“I Am Chun” by Mark VanTassel

“I Am Chun” by Mark VanTassel 175 263 Reader Views Kids

I Am Chun

Mark VanTassel
Independently Published (2023)
Reviewed by Terri Stepek for Reader Views (06/2023)

Chun is not your average guy. In fact, there’s nothing average about him. Even before he inadvertently did a Rip-Van-Winkle and woke 17,000 years later than intended. In his life before the big sleep, Chun was a master warrior, wizard, and a respected member of the royal family. He has known nothing but war in his 400-year life to that point. He wakes into a strange world where his language is not spoken, his people are not remembered, and he is simply an oddity. He has no family, no money, no home, and no history that the ignorant “children” guarding him know anything about. Chun is more than his name: it is the statement of his modern personage. But I’ll let the explanation for that play out in the story.

I wasn’t too crazy about “I Am Chun” by Mark VanTassel in the first few chapters. I felt like I was running to catch up, a bit like someone who starts a novel in the middle. I struggled at first, but then the proverbial light clicked on; my brain fell in sync with the author’s style, and I was suddenly mesmerized by this story and the characters within.
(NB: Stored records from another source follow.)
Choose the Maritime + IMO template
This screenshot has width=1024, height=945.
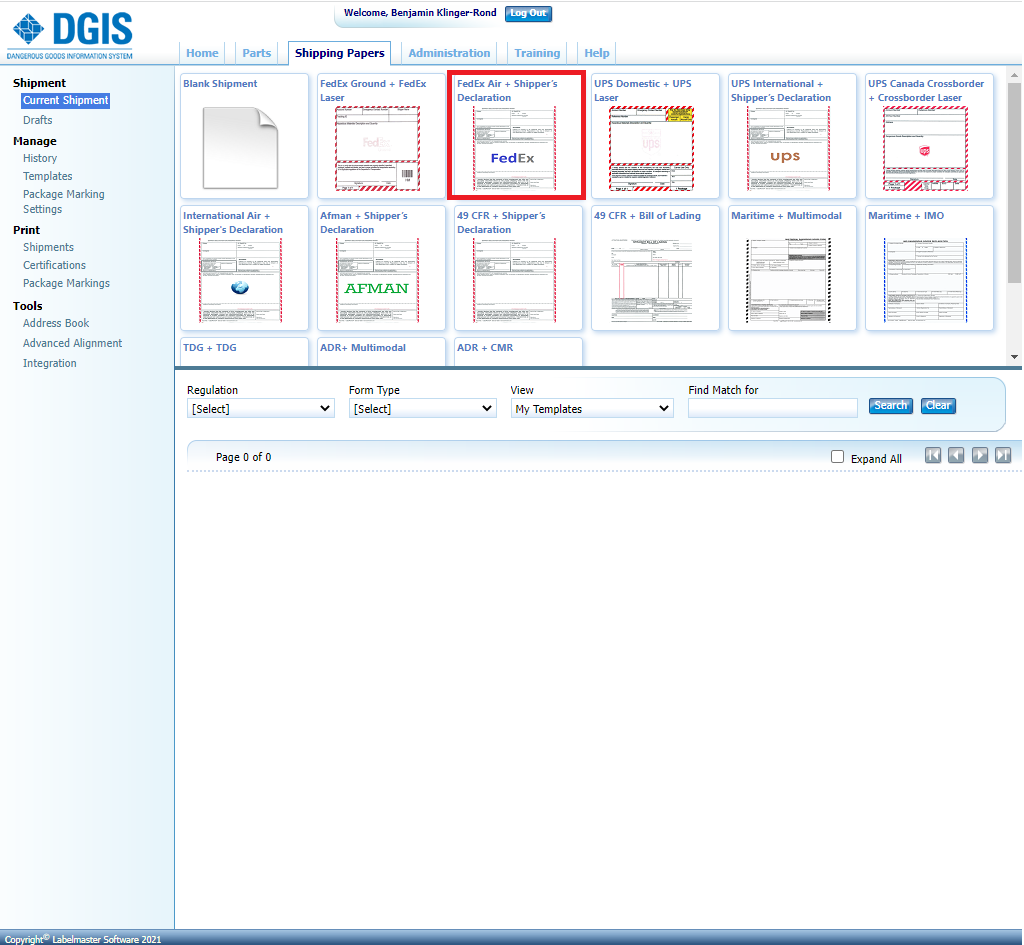(x=929, y=268)
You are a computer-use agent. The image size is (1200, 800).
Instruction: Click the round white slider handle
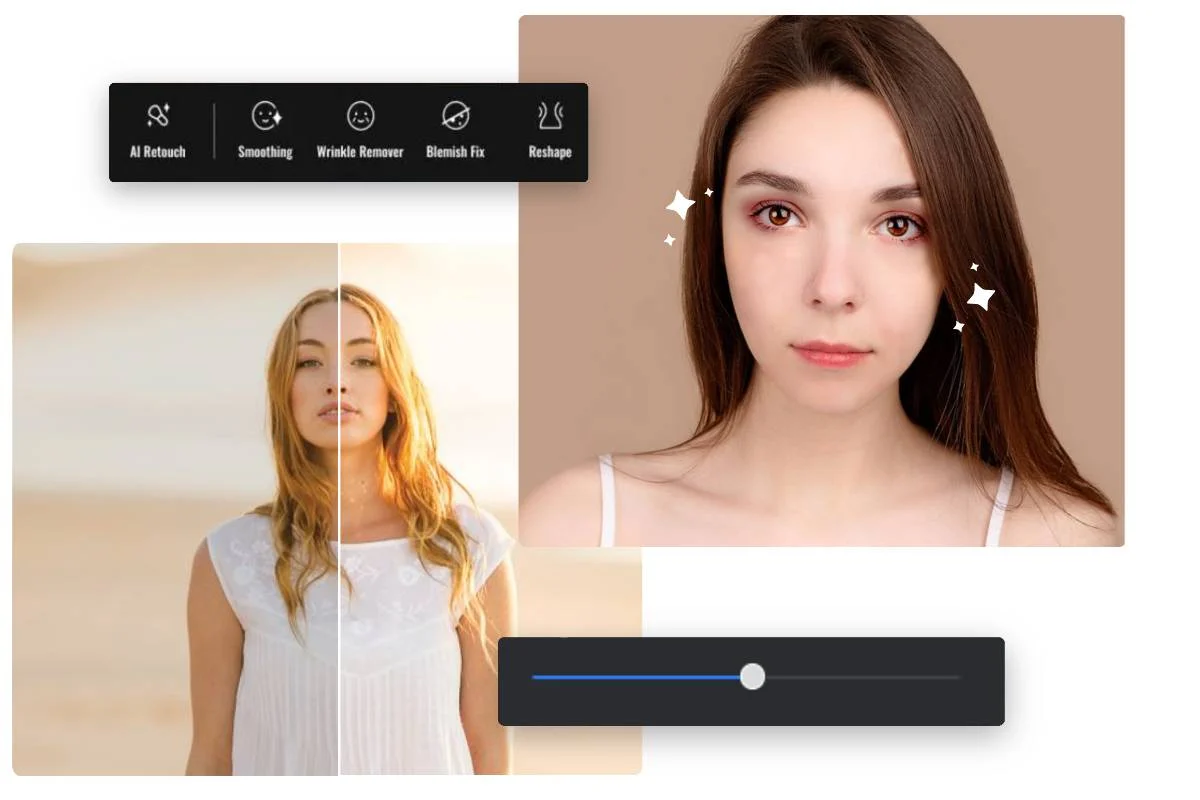753,677
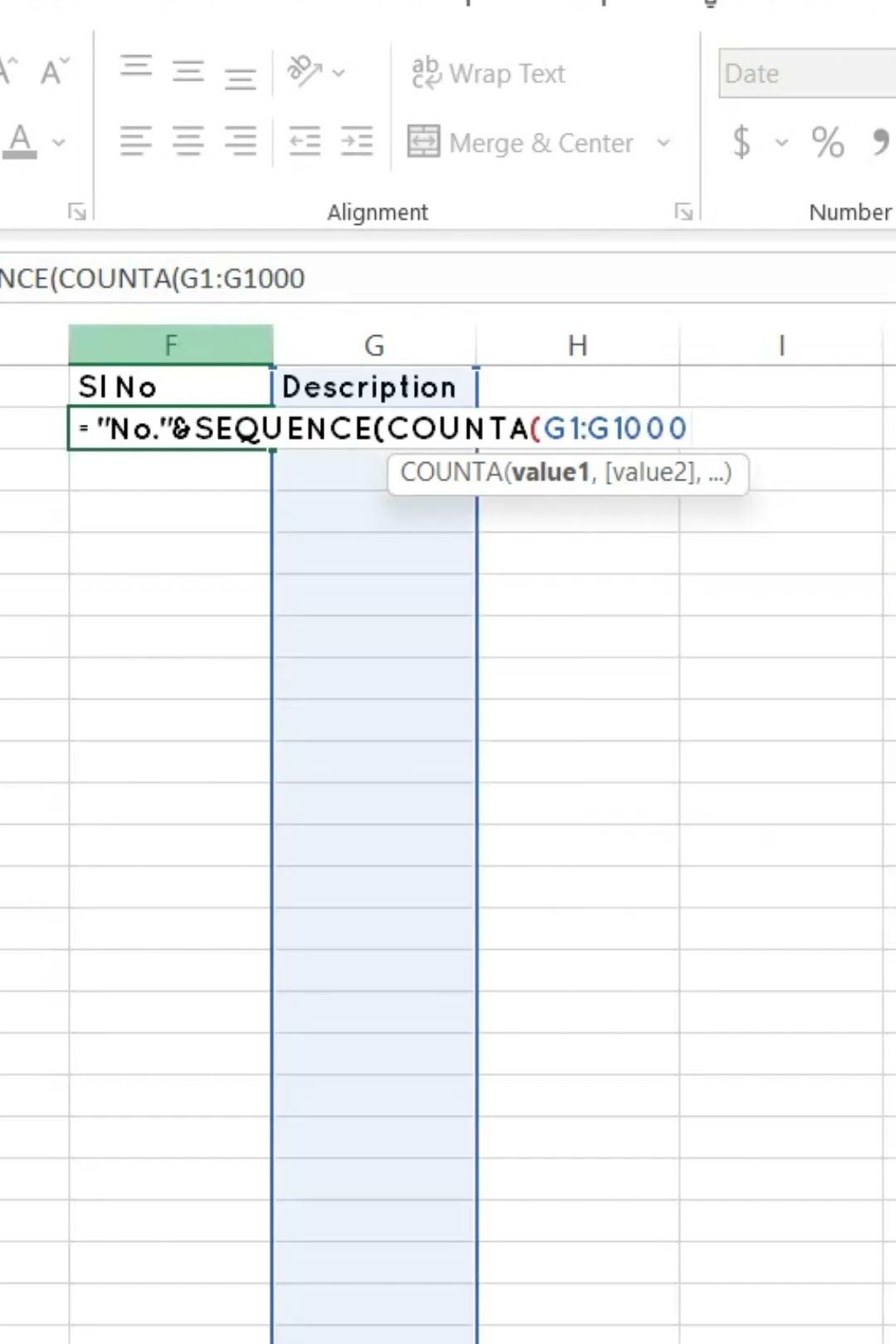Click the font color swatch
The image size is (896, 1344).
pos(21,141)
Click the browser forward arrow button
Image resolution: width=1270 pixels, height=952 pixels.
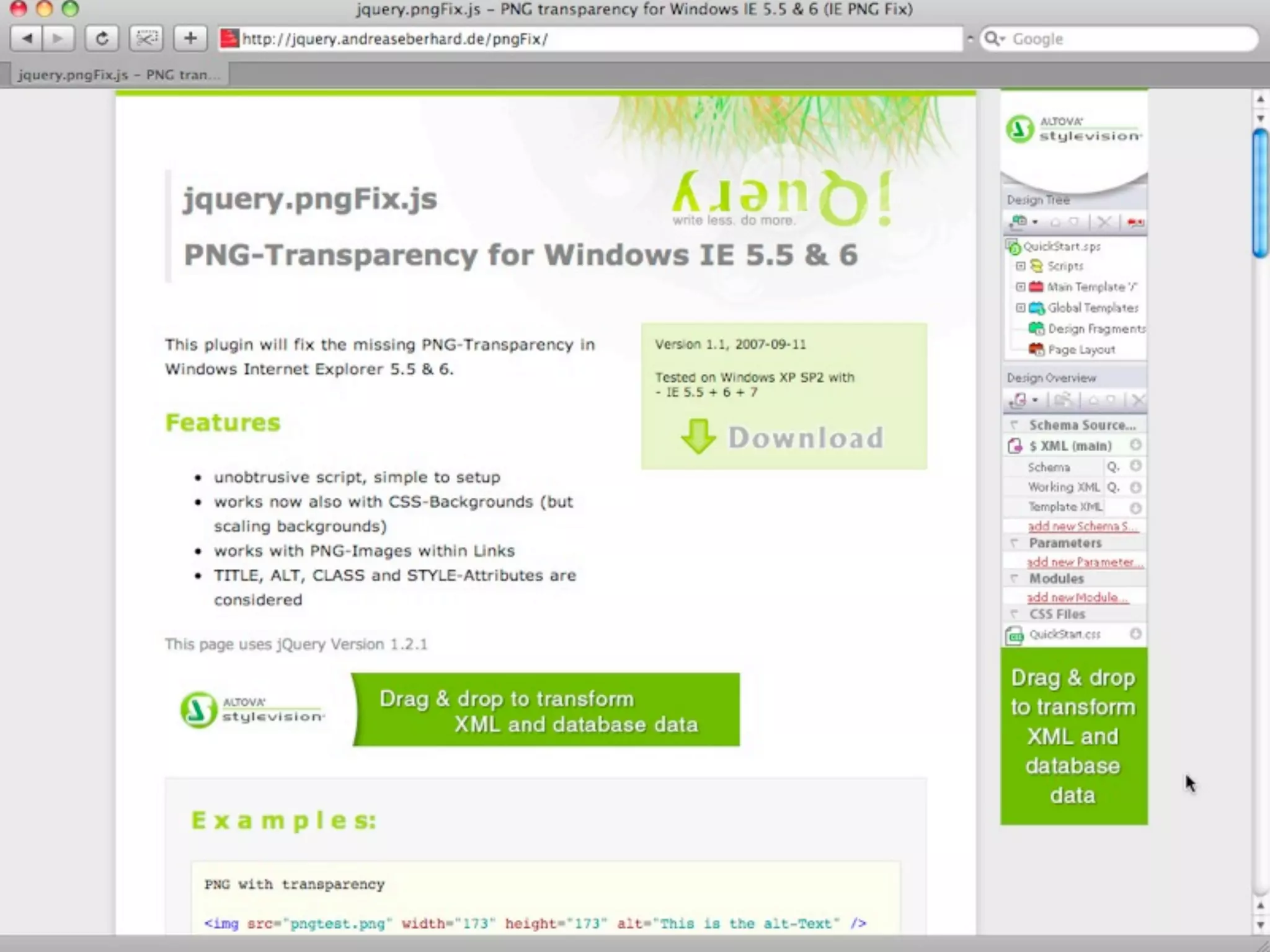pos(58,38)
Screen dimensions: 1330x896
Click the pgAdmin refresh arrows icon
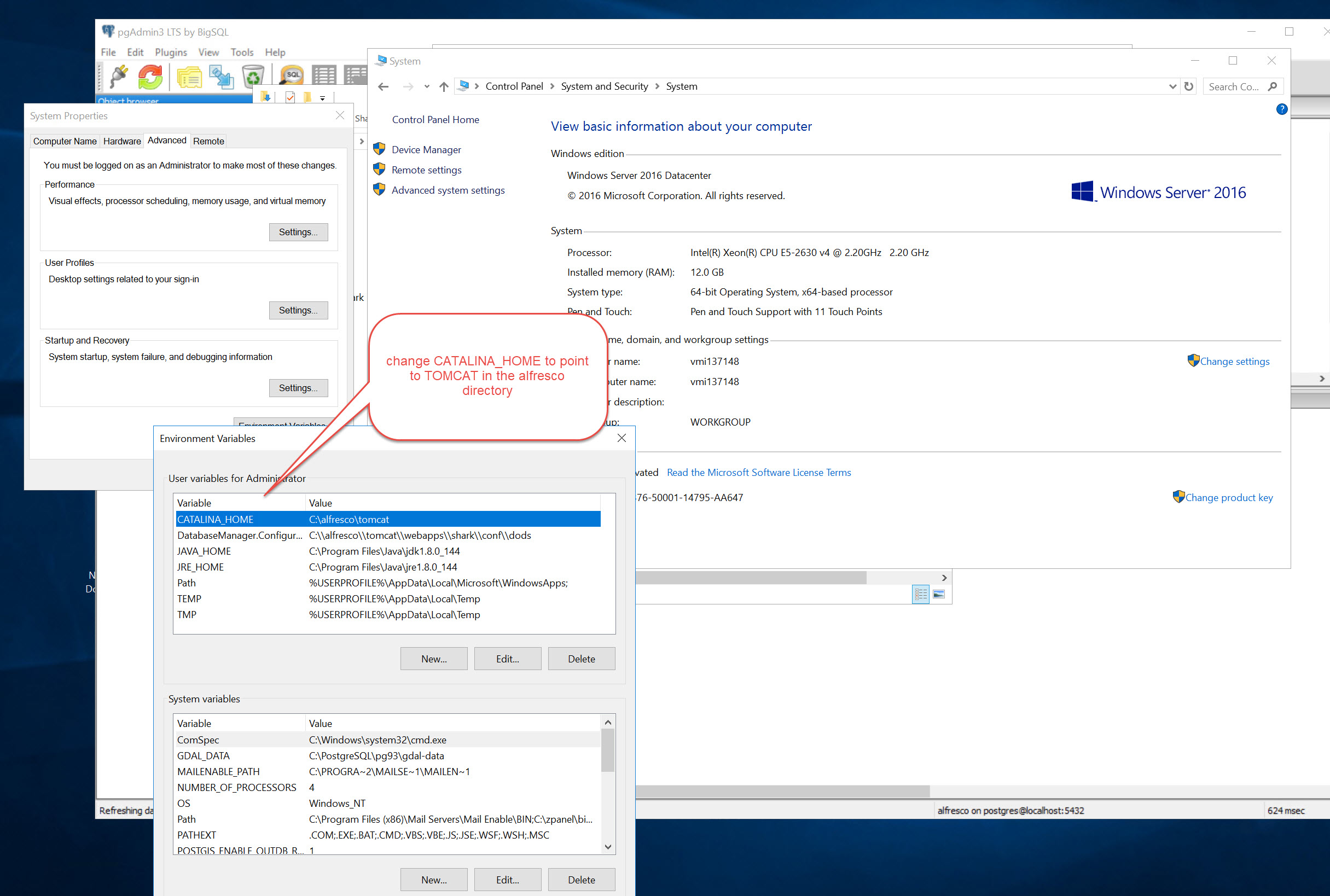click(150, 77)
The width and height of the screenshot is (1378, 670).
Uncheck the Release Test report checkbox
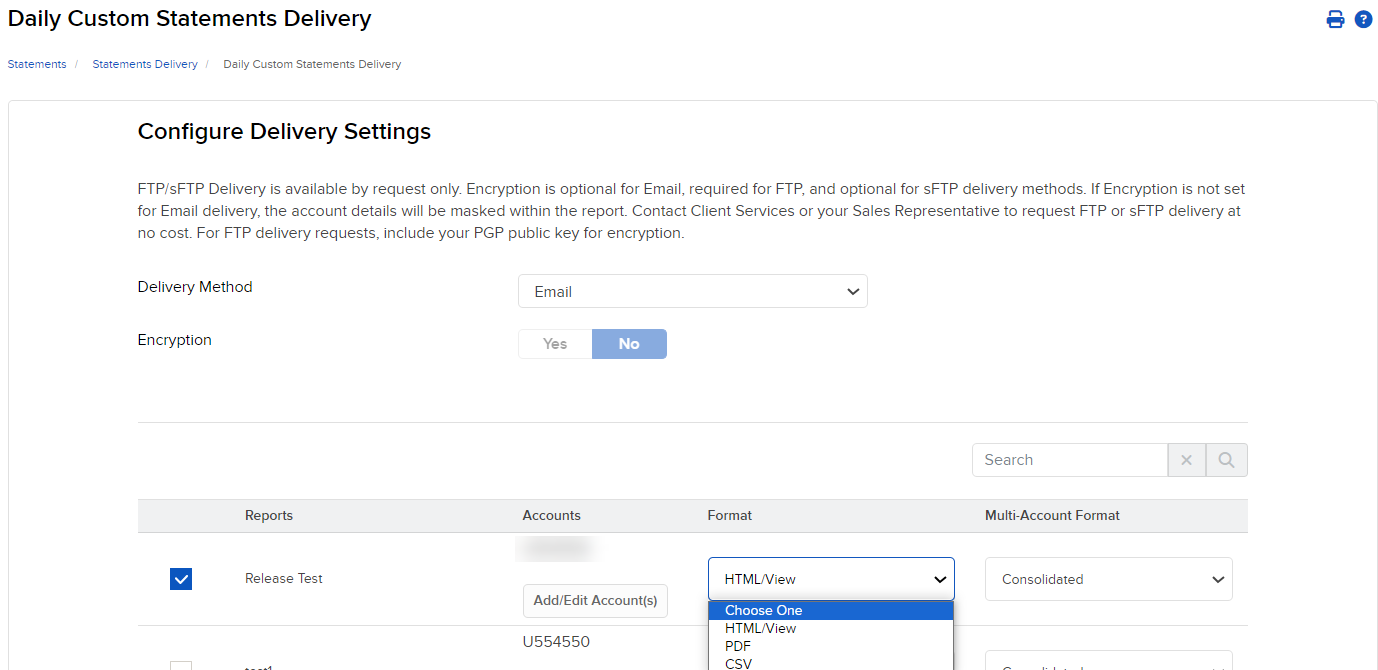coord(181,578)
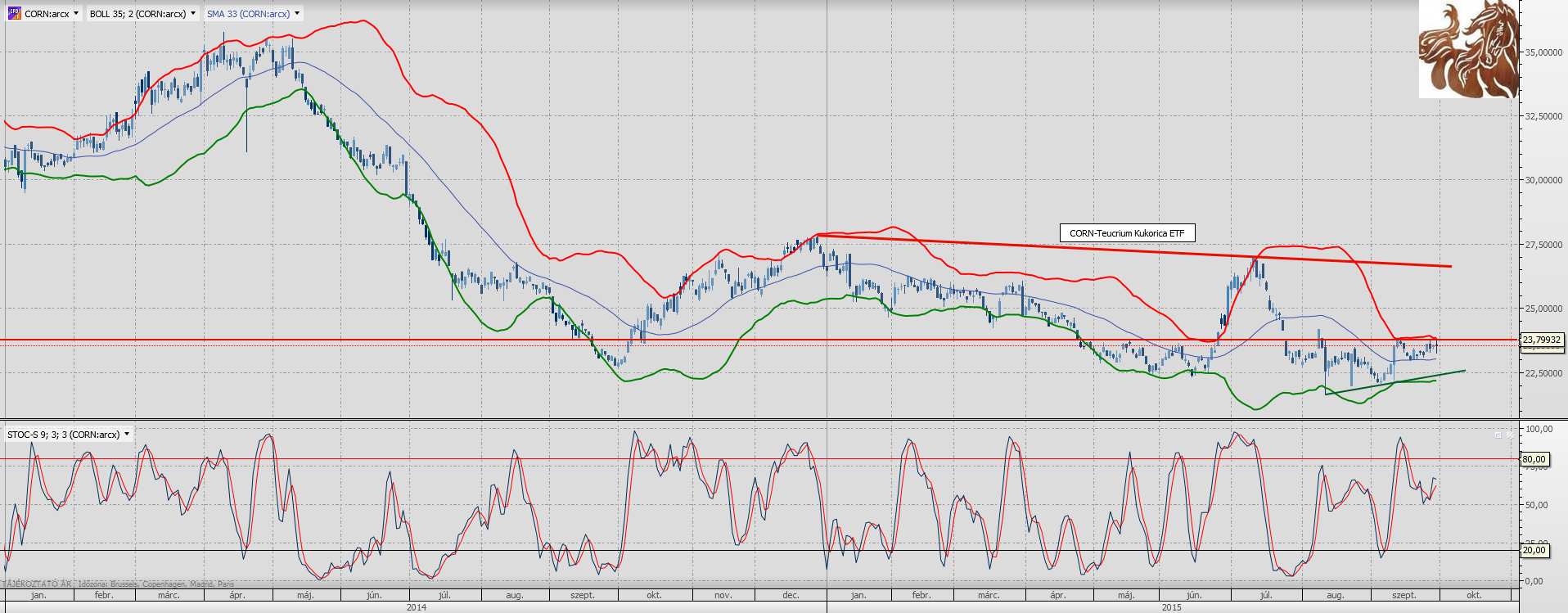This screenshot has width=1568, height=613.
Task: Select the CORN-Teucrium Kukorica ETF text label
Action: [1126, 233]
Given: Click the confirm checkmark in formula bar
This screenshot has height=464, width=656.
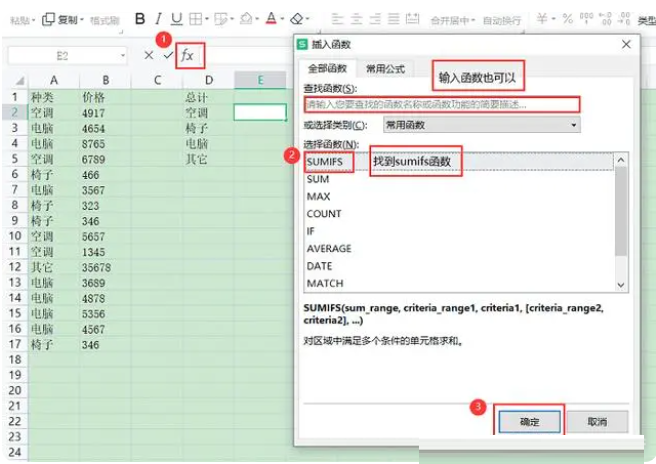Looking at the screenshot, I should point(167,56).
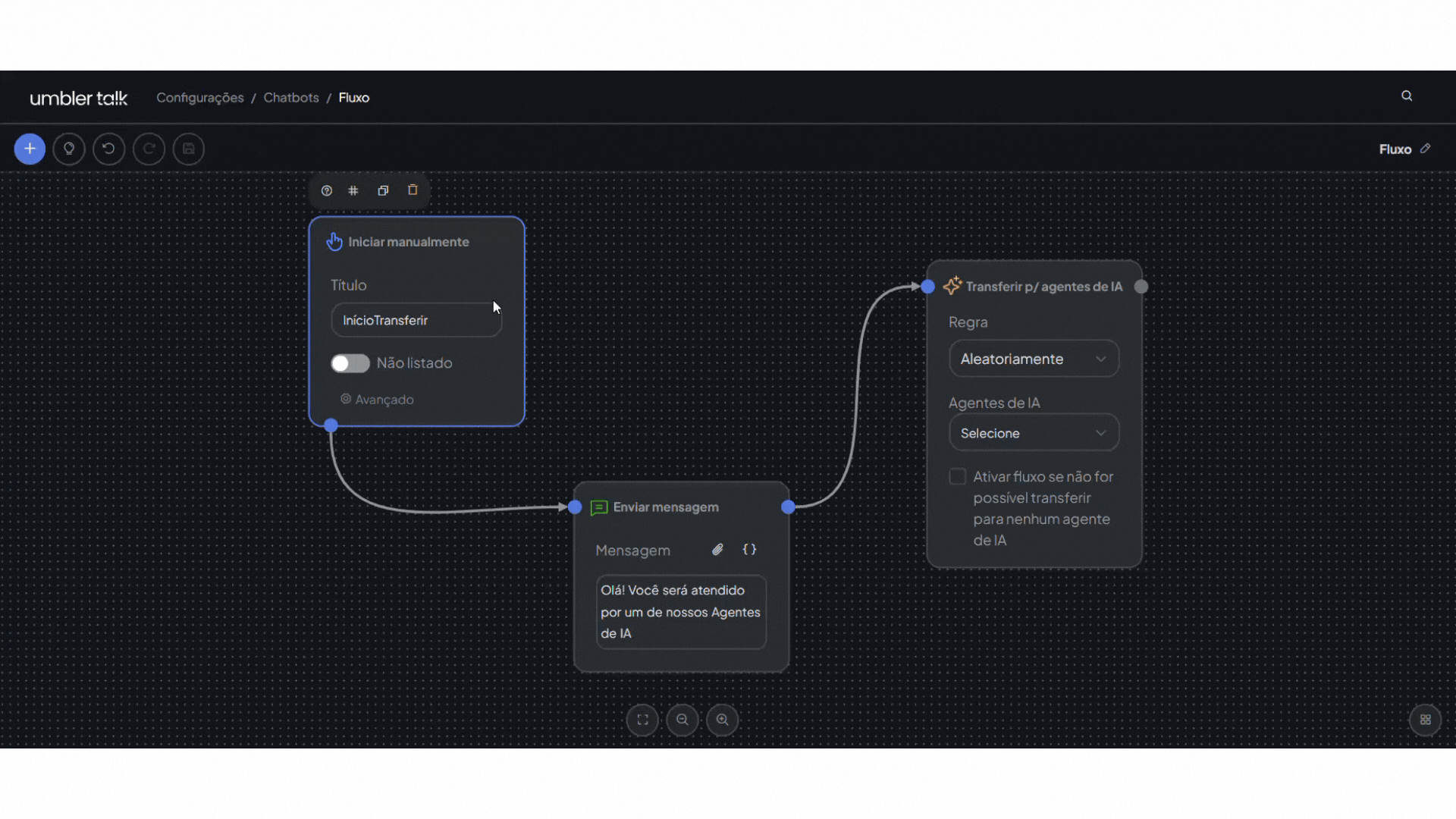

Chun is a fascinating character. He is a powerful wizard who awoke into a world where the so-called “powerful” wizards can do little more than heat their own tea. He has a wealth of experience regarding tactics of war, politics, power plays, and personal agendas. Finding him was nothing but a happy accident for the man in power. He thought his minions had discovered an ancient artifact with an equally ancient corpse inside. No one realized Chun was alive until his sarcophagus was opened. Now General Archibald has within his grasp a man with arcane knowledge as well as superhuman abilities. He plans to use this to his supreme advantage in a world on the edge of possible war.

The cast of characters is vast yet fascinating. Most of them are humans- good, bad, or ignorant. But there are also the aforementioned “wizards” with only minor power. They tend to hide in plain sight and keep their identities secret. Then there are the Nephilim. They are a giant race, half-human, half-angel, and considered to be the devil’s minions; incapable of doing good. But not everything, or everyone, is as they seem.

The author has a unique style that has created a sprint-paced read in marathon form. He has an extremely economic notion when it comes to such things as descriptive paragraphs, world-building, or transitional phrases. Admittedly, this made me uncomfortable at first, being a more traditional type of reader. Yet once I fell into the groove, I found Mr. VanTassel’s style agile, refreshing, and enticing. I couldn’t put the book down. The characters mesmerized me, especially (but not exclusively) the wizard Chun, who found himself as a political pawn in a world he no longer knew. There are many good points to this style of writing.  The reader is not burdened with pages or chapters of world-building, leaving a freedom of imagination not normally found, even in fantasy reads. Despite this, the characters become well-developed and engaging for the reader. This skeletal form of description allows the reader to simply flow with the storyline, picking up details and clues on the fly. I found this to be a form of respect on the part of the author, as though he assumes a level of intelligence within his readers and has faith that they will pick up those important breadcrumbs as they’re dropped. My dinosaur brain wrestled with these concepts, but I have no doubt younger readers will embrace and celebrate the author’s techniques.

“I Am Chun” is a fierce, visceral, and witty read which features some unexpected themes, such as racism, bigotry, sexual freedom, and slavery vs. indentured servitude. It is listed as a YA read, suitable for ages 16-18. Please understand this is a very strong PG-13 read with frequently coarse adult language which borders on gratuitous at times.  That said, it’s nothing more than what the average high school student hears any day in the school halls.  Yes, my dinosaur brain is showing again.

In chapters one and two, I considered this a possible 3-star read. By the middle of Chun’s story, I knew I was engrossed in a 5-star novel. As I raced through the mind-blowing final battle, I was grateful to have found this tremendous tale. I wholeheartedly recommend “I Am Chun” by Mark VanTassel to fans of fantasy, urban fantasy, and paranormal novels. College-age through middle-aged adults will find a profound and enjoyable story within.